■ Aim: Copy the rows below word for word, starting at the line that contains "You are a GUI" and continuing through the end of the rows, with both ends included. Leave the pictures out of your answer.

■ Dataset records:

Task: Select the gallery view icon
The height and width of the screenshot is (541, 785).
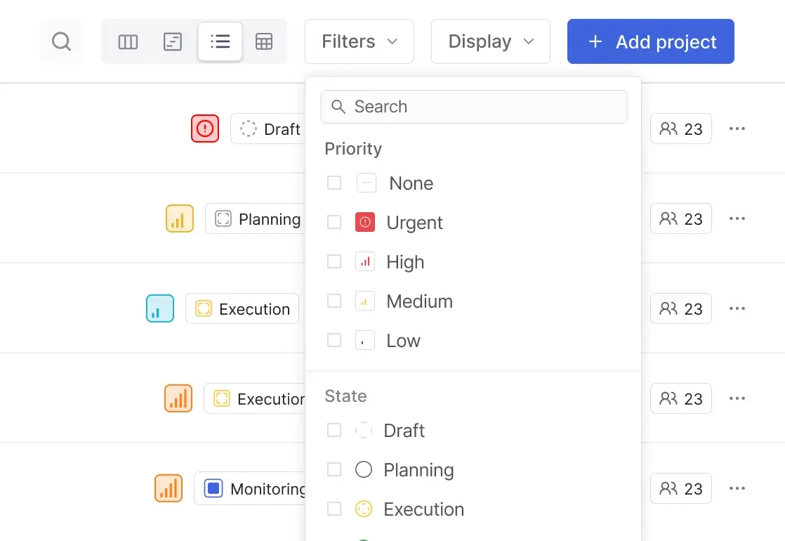Action: pos(173,41)
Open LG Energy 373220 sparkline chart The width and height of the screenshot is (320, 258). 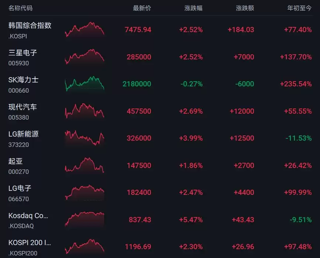point(85,138)
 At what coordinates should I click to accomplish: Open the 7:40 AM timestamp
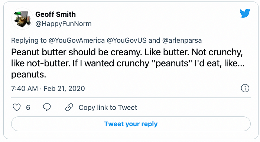[x=25, y=89]
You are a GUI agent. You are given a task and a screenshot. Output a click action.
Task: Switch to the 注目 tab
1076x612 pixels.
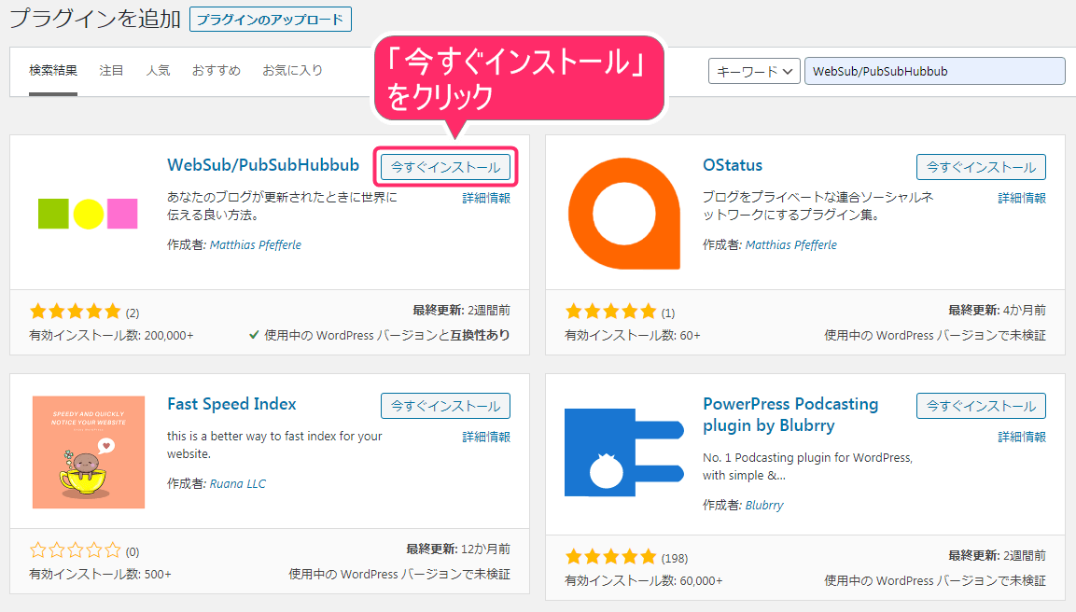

■ Answer to the task:
You are a GUI agent. You are given a task and a screenshot. Output a click action.
Task: Switch to the 注目 tab
1076x612 pixels.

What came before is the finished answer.